What you will do
As an exercise, copy out the entries exactly as written.

================================

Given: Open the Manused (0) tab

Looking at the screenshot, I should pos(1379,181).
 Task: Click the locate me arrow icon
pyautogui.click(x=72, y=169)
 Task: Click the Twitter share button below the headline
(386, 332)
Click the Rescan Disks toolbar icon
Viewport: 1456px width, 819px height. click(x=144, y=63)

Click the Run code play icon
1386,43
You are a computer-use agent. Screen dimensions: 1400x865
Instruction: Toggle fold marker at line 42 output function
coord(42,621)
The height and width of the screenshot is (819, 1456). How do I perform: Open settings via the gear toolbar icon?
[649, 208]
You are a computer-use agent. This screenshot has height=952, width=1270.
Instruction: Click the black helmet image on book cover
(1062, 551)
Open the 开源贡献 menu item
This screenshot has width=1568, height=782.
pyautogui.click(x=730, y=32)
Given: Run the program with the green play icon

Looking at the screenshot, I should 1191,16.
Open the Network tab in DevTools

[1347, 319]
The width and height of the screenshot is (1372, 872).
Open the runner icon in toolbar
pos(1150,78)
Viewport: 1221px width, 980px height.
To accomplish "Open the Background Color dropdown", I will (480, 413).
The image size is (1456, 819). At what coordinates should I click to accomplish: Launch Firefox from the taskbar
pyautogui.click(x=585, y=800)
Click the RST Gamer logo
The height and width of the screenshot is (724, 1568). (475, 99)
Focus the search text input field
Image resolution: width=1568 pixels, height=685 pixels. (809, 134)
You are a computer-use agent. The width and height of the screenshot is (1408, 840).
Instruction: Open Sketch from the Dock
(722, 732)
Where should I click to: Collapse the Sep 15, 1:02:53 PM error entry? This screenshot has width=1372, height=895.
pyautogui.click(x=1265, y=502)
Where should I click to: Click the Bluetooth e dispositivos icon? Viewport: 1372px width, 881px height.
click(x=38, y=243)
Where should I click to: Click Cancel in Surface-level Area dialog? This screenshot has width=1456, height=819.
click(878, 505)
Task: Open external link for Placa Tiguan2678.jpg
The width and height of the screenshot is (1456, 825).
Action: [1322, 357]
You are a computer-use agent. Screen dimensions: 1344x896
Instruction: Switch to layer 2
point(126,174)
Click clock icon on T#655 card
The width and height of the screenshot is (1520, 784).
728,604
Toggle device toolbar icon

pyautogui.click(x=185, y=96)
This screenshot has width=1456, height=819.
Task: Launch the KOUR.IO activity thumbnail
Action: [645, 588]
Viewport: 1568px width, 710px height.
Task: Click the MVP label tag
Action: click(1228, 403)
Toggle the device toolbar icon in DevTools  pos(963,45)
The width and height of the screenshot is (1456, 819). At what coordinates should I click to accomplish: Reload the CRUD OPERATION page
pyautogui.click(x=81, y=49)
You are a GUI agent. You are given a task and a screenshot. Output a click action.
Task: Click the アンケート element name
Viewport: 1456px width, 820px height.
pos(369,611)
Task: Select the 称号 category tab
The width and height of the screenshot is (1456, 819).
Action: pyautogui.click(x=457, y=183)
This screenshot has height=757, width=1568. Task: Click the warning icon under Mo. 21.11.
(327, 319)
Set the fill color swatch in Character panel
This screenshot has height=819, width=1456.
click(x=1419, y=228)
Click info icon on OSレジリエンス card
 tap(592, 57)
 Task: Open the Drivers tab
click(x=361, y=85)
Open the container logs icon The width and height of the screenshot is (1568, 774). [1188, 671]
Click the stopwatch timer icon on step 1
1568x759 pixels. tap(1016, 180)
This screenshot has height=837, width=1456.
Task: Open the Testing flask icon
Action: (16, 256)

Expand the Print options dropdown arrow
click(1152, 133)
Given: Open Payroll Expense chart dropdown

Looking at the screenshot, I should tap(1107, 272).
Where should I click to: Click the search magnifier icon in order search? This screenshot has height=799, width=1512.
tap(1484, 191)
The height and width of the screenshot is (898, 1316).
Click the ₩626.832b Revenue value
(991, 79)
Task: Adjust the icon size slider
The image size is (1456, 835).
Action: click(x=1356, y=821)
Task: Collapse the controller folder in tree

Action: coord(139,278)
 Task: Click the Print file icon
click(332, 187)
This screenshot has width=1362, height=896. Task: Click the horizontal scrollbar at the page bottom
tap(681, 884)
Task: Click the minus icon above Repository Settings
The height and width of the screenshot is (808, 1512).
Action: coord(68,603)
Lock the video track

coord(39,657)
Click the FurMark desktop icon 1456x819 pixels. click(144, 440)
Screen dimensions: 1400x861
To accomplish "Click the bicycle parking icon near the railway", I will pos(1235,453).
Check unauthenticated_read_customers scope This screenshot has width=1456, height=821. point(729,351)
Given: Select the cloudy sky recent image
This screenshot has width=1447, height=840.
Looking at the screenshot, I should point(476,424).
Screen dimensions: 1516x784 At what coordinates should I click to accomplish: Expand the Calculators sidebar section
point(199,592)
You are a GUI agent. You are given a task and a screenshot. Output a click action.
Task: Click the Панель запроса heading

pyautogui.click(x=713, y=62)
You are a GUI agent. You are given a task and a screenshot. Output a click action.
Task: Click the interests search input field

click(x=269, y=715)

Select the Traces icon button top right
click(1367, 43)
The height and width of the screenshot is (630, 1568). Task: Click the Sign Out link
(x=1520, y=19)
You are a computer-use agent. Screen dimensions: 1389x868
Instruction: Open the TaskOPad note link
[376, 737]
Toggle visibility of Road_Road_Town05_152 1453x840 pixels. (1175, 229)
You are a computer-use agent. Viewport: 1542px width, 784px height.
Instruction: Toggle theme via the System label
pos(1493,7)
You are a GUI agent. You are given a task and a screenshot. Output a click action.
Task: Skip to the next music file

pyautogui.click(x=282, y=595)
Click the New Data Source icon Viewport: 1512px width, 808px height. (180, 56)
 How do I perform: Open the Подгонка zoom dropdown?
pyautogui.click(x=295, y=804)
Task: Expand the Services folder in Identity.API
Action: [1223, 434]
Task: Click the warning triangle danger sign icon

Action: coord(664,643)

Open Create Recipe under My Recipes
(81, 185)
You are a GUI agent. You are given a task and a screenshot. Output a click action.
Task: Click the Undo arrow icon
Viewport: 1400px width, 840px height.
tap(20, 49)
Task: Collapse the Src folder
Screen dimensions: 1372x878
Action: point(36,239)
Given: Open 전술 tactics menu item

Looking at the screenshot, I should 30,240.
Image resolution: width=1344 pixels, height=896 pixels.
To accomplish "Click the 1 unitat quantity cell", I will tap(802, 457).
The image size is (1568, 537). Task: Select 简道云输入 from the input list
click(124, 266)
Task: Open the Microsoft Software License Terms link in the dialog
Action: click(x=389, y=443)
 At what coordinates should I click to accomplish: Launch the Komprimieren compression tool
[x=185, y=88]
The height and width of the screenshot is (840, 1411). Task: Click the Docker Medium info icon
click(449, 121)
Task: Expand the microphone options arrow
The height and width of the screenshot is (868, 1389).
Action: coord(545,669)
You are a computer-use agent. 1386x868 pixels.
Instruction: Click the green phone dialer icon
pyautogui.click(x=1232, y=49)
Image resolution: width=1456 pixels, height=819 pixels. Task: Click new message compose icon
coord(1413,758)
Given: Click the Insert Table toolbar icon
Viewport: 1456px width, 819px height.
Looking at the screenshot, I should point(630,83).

================================

Solution below
Given: Open the Manused (0) tab

Looking at the screenshot, I should pos(1379,181).
 Task: Click the locate me arrow icon
pyautogui.click(x=72, y=169)
 Task: Click the Twitter share button below the headline
(386, 332)
Click the Rescan Disks toolbar icon
Viewport: 1456px width, 819px height. click(x=144, y=63)

Click the Run code play icon
1386,43
You are a computer-use agent. Screen dimensions: 1400x865
Instruction: Toggle fold marker at line 42 output function
coord(42,621)
The height and width of the screenshot is (819, 1456). How do I perform: Open settings via the gear toolbar icon?
[649, 208]
You are a computer-use agent. This screenshot has height=952, width=1270.
Instruction: Click the black helmet image on book cover
(1062, 551)
Open the 开源贡献 menu item
This screenshot has width=1568, height=782.
pyautogui.click(x=730, y=32)
Given: Run the program with the green play icon

Looking at the screenshot, I should 1191,16.
Open the Network tab in DevTools

[1347, 319]
The width and height of the screenshot is (1372, 872).
Open the runner icon in toolbar
pos(1150,78)
Viewport: 1221px width, 980px height.
To accomplish "Open the Background Color dropdown", I will (480, 413).
The image size is (1456, 819). At what coordinates should I click to accomplish: Launch Firefox from the taskbar
pyautogui.click(x=585, y=800)
Click the RST Gamer logo
The height and width of the screenshot is (724, 1568). (475, 99)
Focus the search text input field
Image resolution: width=1568 pixels, height=685 pixels. (809, 134)
You are a computer-use agent. The width and height of the screenshot is (1408, 840).
Instruction: Open Sketch from the Dock
(722, 732)
Where should I click to: Collapse the Sep 15, 1:02:53 PM error entry? This screenshot has width=1372, height=895.
pyautogui.click(x=1265, y=502)
Where should I click to: Click the Bluetooth e dispositivos icon? Viewport: 1372px width, 881px height.
click(x=38, y=243)
Where should I click to: Click Cancel in Surface-level Area dialog? This screenshot has width=1456, height=819.
click(878, 505)
Task: Open external link for Placa Tiguan2678.jpg
The width and height of the screenshot is (1456, 825).
Action: [1322, 357]
You are a computer-use agent. Screen dimensions: 1344x896
Instruction: Switch to layer 2
point(126,174)
Click clock icon on T#655 card
The width and height of the screenshot is (1520, 784).
728,604
Toggle device toolbar icon

pyautogui.click(x=185, y=96)
This screenshot has width=1456, height=819.
Task: Launch the KOUR.IO activity thumbnail
Action: [645, 588]
Viewport: 1568px width, 710px height.
Task: Click the MVP label tag
Action: click(1228, 403)
Toggle the device toolbar icon in DevTools  pos(963,45)
The width and height of the screenshot is (1456, 819). At what coordinates should I click to accomplish: Reload the CRUD OPERATION page
pyautogui.click(x=81, y=49)
You are a GUI agent. You are given a task and a screenshot. Output a click action.
Task: Click the アンケート element name
Viewport: 1456px width, 820px height.
pos(369,611)
Task: Select the 称号 category tab
The width and height of the screenshot is (1456, 819).
Action: pyautogui.click(x=457, y=183)
This screenshot has height=757, width=1568. Task: Click the warning icon under Mo. 21.11.
(327, 319)
Set the fill color swatch in Character panel
This screenshot has height=819, width=1456.
click(x=1419, y=228)
Click info icon on OSレジリエンス card
 tap(592, 57)
 Task: Open the Drivers tab
click(x=361, y=85)
Open the container logs icon The width and height of the screenshot is (1568, 774). [1188, 671]
Click the stopwatch timer icon on step 1
1568x759 pixels. tap(1016, 180)
This screenshot has height=837, width=1456.
Task: Open the Testing flask icon
Action: (16, 256)

Expand the Print options dropdown arrow
click(1152, 133)
Given: Open Payroll Expense chart dropdown

Looking at the screenshot, I should tap(1107, 272).
Where should I click to: Click the search magnifier icon in order search? This screenshot has height=799, width=1512.
tap(1484, 191)
The height and width of the screenshot is (898, 1316).
Click the ₩626.832b Revenue value
(991, 79)
Task: Adjust the icon size slider
The image size is (1456, 835).
Action: click(x=1356, y=821)
Task: Collapse the controller folder in tree

Action: coord(139,278)
 Task: Click the Print file icon
click(332, 187)
This screenshot has width=1362, height=896. Task: Click the horizontal scrollbar at the page bottom
tap(681, 884)
Task: Click the minus icon above Repository Settings
The height and width of the screenshot is (808, 1512).
Action: coord(68,603)
Lock the video track

coord(39,657)
Click the FurMark desktop icon 1456x819 pixels. click(144, 440)
Screen dimensions: 1400x861
To accomplish "Click the bicycle parking icon near the railway", I will pos(1235,453).
Check unauthenticated_read_customers scope This screenshot has width=1456, height=821. point(729,351)
Given: Select the cloudy sky recent image
This screenshot has width=1447, height=840.
Looking at the screenshot, I should point(476,424).
Screen dimensions: 1516x784 At what coordinates should I click to accomplish: Expand the Calculators sidebar section
point(199,592)
You are a GUI agent. You are given a task and a screenshot. Output a click action.
Task: Click the Панель запроса heading

pyautogui.click(x=713, y=62)
You are a GUI agent. You are given a task and a screenshot. Output a click action.
Task: Click the interests search input field

click(x=269, y=715)

Select the Traces icon button top right
click(1367, 43)
The height and width of the screenshot is (630, 1568). Task: Click the Sign Out link
(x=1520, y=19)
You are a computer-use agent. Screen dimensions: 1389x868
Instruction: Open the TaskOPad note link
[376, 737]
Toggle visibility of Road_Road_Town05_152 1453x840 pixels. (1175, 229)
You are a computer-use agent. Viewport: 1542px width, 784px height.
Instruction: Toggle theme via the System label
pos(1493,7)
You are a GUI agent. You are given a task and a screenshot. Output a click action.
Task: Skip to the next music file

pyautogui.click(x=282, y=595)
Click the New Data Source icon Viewport: 1512px width, 808px height. (180, 56)
 How do I perform: Open the Подгонка zoom dropdown?
pyautogui.click(x=295, y=804)
Task: Expand the Services folder in Identity.API
Action: [1223, 434]
Task: Click the warning triangle danger sign icon

Action: coord(664,643)

Open Create Recipe under My Recipes
(81, 185)
You are a GUI agent. You are given a task and a screenshot. Output a click action.
Task: Click the Undo arrow icon
Viewport: 1400px width, 840px height.
tap(20, 49)
Task: Collapse the Src folder
Screen dimensions: 1372x878
Action: point(36,239)
Given: Open 전술 tactics menu item

Looking at the screenshot, I should 30,240.
Image resolution: width=1344 pixels, height=896 pixels.
To accomplish "Click the 1 unitat quantity cell", I will tap(802, 457).
The image size is (1568, 537). Task: Select 简道云输入 from the input list
click(124, 266)
Task: Open the Microsoft Software License Terms link in the dialog
Action: click(x=389, y=443)
 At what coordinates should I click to accomplish: Launch the Komprimieren compression tool
[x=185, y=88]
The height and width of the screenshot is (840, 1411). Task: Click the Docker Medium info icon
click(449, 121)
Task: Expand the microphone options arrow
The height and width of the screenshot is (868, 1389).
Action: coord(545,669)
You are a computer-use agent. 1386x868 pixels.
Instruction: Click the green phone dialer icon
pyautogui.click(x=1232, y=49)
Image resolution: width=1456 pixels, height=819 pixels. Task: Click new message compose icon
coord(1413,758)
Given: Click the Insert Table toolbar icon
Viewport: 1456px width, 819px height.
Looking at the screenshot, I should point(630,83).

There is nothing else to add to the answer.